Dans la course à trois à laquelle se livrent Américains, Russes et Chinois dans le domaine de l'armement de pointe, Pékin a réussi le test d'un missile pouvant atteindre les Etats-Unis en trente minutes. Le DF-41 a un rayon d'action de 14 500 km et peut emporter six à dix ogives nucléaires, représentant une menace stratégique pour Washington.
Ceci est évidemment à mettre en relation avec les développements coréens de ces derniers mois et la mise en place, au prétexte par ailleurs bien réel du danger nord-coréen, d'un système anti-missile US en Corée du Sud, c'est-à-dire en bordure orientale de l'Eurasie. Rappelons ce que nous écrivions en octobre :
"Nous sommes évidemment en plein Grand jeu, qui voit la tentative de containment du Heartland eurasien par la puissance maritime américaine (...) Il s'agit avant tout pour le Heartland de briser l'encerclement US et de s'ouvrir des routes vers le Rimland et vers l'océan, exactement comme la Russie le fait sur la partie ouest de l'échiquier avec ses pipelines et ses alliances de revers (...)
La guerre froide entre les deux Corées ou entre Pékin et Taïwan sont évidemment du pain béni pour Washington, prétexte au maintien des bases américaines dans la région (...)
Pour les Etats-Unis, le sud du Rimland semble définitivement perdu (entrée de l'Inde et du Pakistan dans l'OCS, fiasco afghan), le Moyen-Orient tangue sérieusement (Syrie, Iran, Irak maintenant, voire Yémen).

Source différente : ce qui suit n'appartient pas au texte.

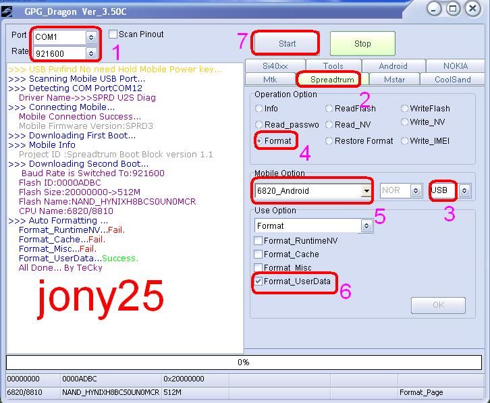
Task: Switch to the Mtk tab
Action: [x=270, y=80]
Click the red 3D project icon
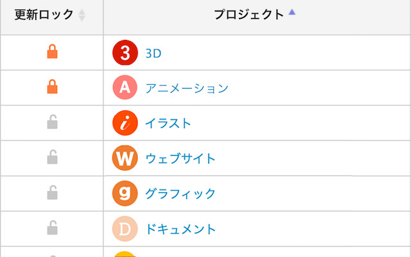The width and height of the screenshot is (411, 257). [x=125, y=53]
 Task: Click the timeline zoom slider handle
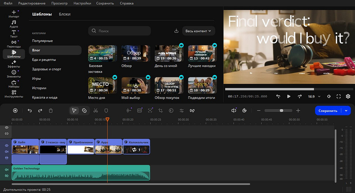[281, 110]
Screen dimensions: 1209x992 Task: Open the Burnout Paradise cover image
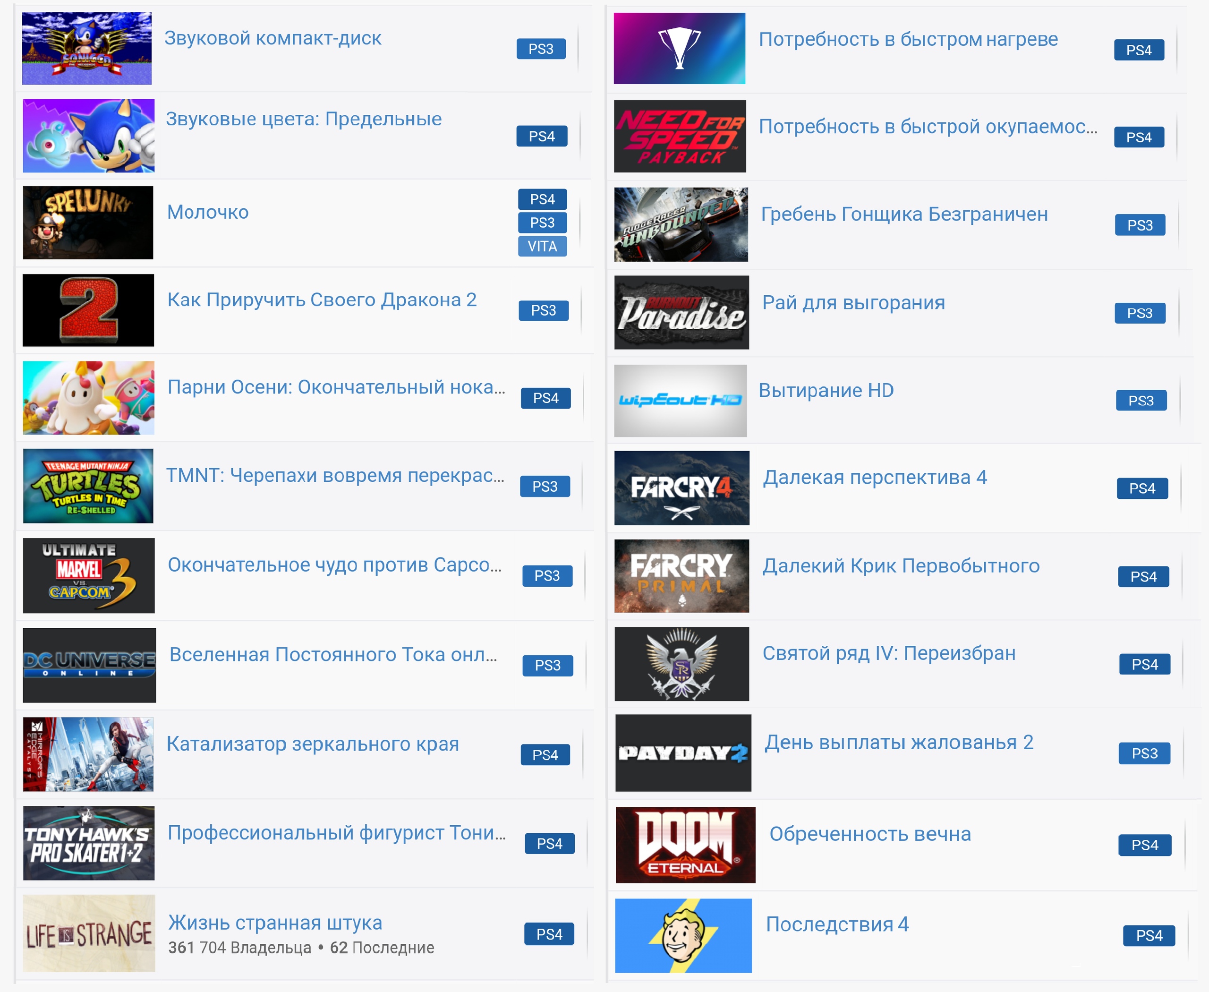[x=681, y=313]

Restent les deux extrémités occidentale (Europe) et orientale (mers de Chine) de l'échiquier où l'empire maritime s'arc-boute afin de ne pas lâcher. La bataille pour l'Europe (noyautage des institutions européennes, putsch ukrainien, manigances balkaniques vs pipelines russes, routes de la Soie chinoises, soutien moscovite à l'anti-système) est en cours. A des milliers de kilomètres de là, en Orient, un conflit jumeau s'annonce dont nous assistons actuellement aux prémices..."
Et il y a deux mois :
"Séoul et Washington semblent en bonne voie pour s'accorder sur l'installation d'une ou plusieurs batteries anti-missiles THAAD sur le territoire sud-coréen, au grand dam de Pékin et même de Moscou. A croire que le petit père Kim travaille en réalité pour les Etats-Unis... Les multiples provocations de Pyongyang sont en effet du pain béni pour ces derniers. Pour les stratèges américains, la pire chose qui puisse arriver serait la chute du régime et la disparition de la menace nord-coréenne, remettant en question les bases US au Japon et en Corée du Sud (...)

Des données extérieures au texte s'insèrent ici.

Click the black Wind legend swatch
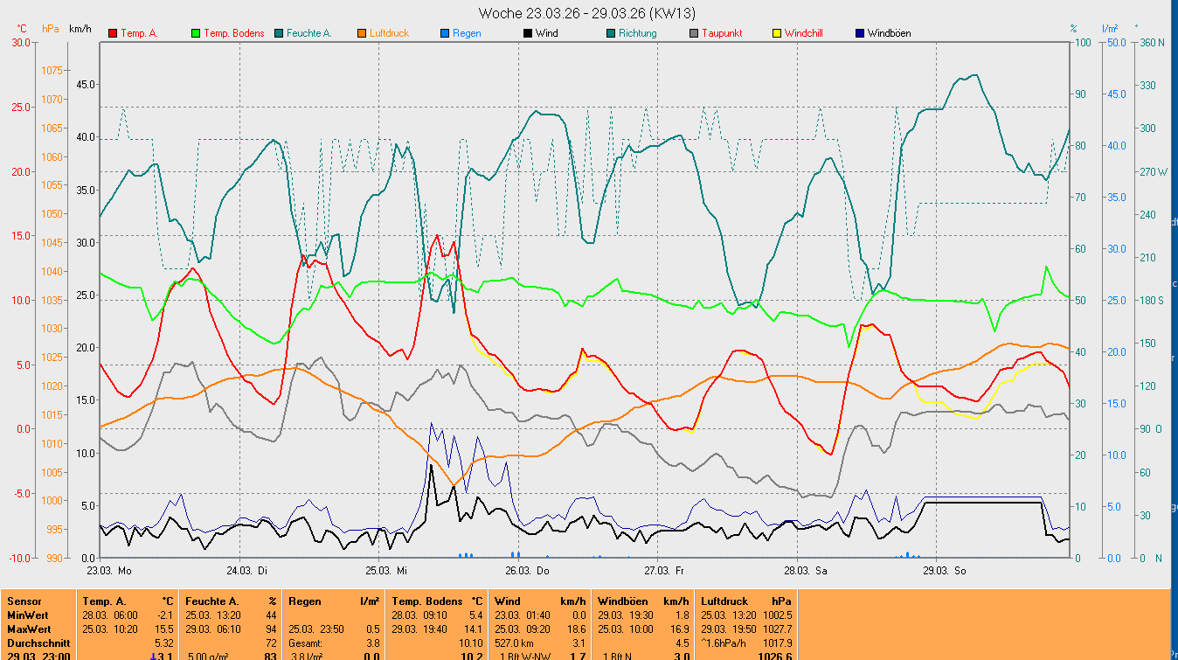The image size is (1178, 660). 528,33
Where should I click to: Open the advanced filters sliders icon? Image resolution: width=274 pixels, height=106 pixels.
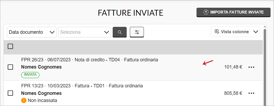(x=137, y=32)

Le THAAD a été conçu pour faire face à des missiles type Scud et non des missiles intercontinentaux : Pékin et Moscou devraient donc dormir sur leurs deux oreilles. Cependant, on connaît l'entrisme à l'américaine : on commence par un petit pas, puis un autre et un autre... L'ambiguïté du commentaire du responsable militaire sud-coréen laisse donc la porte ouverte à toutes les interprétations. Mais l'ambiguïté n'est-elle pas la marque de fabrique de ce passionnant Grand jeu ?
Guerre des nerfs en perspective et partie de poker menteur entre Pékin, Washington, Séoul et Moscou, avec pour trublion incontrôlable Pyongyang."
Avec son nouveau missile intercontinental, la Chine vient de placer une grosse blinde sur le tapis.